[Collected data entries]
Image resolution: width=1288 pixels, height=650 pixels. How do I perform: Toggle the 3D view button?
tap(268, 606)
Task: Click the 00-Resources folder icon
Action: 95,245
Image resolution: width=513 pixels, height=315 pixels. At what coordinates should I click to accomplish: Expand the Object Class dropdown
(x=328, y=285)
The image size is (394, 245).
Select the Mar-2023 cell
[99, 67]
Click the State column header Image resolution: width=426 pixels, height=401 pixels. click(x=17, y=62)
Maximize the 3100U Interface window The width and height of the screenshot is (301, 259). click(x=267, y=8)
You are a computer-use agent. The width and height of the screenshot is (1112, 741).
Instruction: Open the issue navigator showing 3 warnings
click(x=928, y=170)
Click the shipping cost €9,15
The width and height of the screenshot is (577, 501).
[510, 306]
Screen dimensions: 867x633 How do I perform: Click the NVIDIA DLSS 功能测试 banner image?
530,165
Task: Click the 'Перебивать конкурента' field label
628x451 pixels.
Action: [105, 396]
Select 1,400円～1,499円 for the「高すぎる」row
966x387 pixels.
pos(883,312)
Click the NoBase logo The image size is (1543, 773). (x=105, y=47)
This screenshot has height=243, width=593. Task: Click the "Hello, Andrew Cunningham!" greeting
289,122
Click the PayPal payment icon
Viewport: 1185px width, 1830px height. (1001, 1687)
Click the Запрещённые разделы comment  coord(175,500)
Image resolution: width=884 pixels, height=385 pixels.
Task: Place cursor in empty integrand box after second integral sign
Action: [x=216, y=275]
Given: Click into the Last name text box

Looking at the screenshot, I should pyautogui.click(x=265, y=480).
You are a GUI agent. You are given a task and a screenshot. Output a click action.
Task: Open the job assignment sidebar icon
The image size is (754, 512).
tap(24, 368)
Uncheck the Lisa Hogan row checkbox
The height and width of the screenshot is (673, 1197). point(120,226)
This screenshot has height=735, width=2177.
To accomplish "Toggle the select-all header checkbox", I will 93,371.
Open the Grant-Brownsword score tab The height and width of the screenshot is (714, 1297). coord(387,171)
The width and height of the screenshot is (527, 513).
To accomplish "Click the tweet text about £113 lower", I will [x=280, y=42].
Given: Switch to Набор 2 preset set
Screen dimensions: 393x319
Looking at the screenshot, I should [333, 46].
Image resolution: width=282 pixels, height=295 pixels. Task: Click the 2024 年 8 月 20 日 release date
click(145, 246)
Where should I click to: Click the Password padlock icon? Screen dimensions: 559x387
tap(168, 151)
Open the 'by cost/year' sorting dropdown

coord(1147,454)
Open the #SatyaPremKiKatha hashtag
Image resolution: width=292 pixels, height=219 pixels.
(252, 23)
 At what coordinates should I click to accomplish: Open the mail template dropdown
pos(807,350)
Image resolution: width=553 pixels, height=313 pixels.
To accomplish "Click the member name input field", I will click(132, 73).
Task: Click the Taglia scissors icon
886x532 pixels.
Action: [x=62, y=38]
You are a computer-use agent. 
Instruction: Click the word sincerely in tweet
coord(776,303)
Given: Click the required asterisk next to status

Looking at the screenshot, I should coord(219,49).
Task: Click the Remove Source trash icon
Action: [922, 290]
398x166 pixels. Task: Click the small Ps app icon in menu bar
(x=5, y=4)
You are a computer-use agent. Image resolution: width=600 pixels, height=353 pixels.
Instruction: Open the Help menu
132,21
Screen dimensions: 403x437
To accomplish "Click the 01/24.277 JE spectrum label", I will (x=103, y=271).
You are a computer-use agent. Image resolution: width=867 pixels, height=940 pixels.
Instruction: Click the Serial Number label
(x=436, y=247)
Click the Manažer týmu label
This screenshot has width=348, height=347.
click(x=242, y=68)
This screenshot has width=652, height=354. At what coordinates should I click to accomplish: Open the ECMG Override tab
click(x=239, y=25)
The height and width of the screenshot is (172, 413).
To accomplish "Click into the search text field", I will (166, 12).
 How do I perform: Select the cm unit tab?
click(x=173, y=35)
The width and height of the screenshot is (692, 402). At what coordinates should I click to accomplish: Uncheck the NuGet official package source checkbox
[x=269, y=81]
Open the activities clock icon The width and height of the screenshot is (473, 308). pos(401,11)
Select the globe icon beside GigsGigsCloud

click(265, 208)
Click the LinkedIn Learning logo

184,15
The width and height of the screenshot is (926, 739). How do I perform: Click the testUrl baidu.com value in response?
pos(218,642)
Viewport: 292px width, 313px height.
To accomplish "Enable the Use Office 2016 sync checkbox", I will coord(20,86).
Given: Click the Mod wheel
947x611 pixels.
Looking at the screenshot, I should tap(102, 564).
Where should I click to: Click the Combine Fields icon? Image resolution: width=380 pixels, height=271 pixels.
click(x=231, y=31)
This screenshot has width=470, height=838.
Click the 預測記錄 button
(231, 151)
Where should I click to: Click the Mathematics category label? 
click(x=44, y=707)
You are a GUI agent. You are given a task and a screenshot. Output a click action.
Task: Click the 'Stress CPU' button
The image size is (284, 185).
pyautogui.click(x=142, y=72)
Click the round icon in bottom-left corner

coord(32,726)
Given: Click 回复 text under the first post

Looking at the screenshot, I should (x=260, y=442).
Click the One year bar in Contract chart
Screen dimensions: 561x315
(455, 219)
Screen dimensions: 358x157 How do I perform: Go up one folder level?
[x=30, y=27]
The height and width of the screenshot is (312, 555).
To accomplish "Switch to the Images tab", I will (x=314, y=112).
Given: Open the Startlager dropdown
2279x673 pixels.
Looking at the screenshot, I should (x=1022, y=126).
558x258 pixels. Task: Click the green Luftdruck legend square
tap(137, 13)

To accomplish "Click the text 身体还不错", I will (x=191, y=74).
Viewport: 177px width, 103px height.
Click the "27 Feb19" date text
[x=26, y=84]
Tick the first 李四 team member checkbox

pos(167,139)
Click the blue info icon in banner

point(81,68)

#### [WORK TASK]
Please report every line of the records above that contains the word "will".

#### [ANSWER SECTION]
To accomplish "Toggle the select-all header checkbox", I will 93,371.
To accomplish "Click the tweet text about £113 lower", I will [x=280, y=42].
To accomplish "Click the member name input field", I will click(132, 73).
To accomplish "Click the 01/24.277 JE spectrum label", I will (x=103, y=271).
To accomplish "Click into the search text field", I will (166, 12).
To accomplish "Enable the Use Office 2016 sync checkbox", I will coord(20,86).
To accomplish "Switch to the Images tab", I will (x=314, y=112).
To accomplish "Click the text 身体还不错", I will (x=191, y=74).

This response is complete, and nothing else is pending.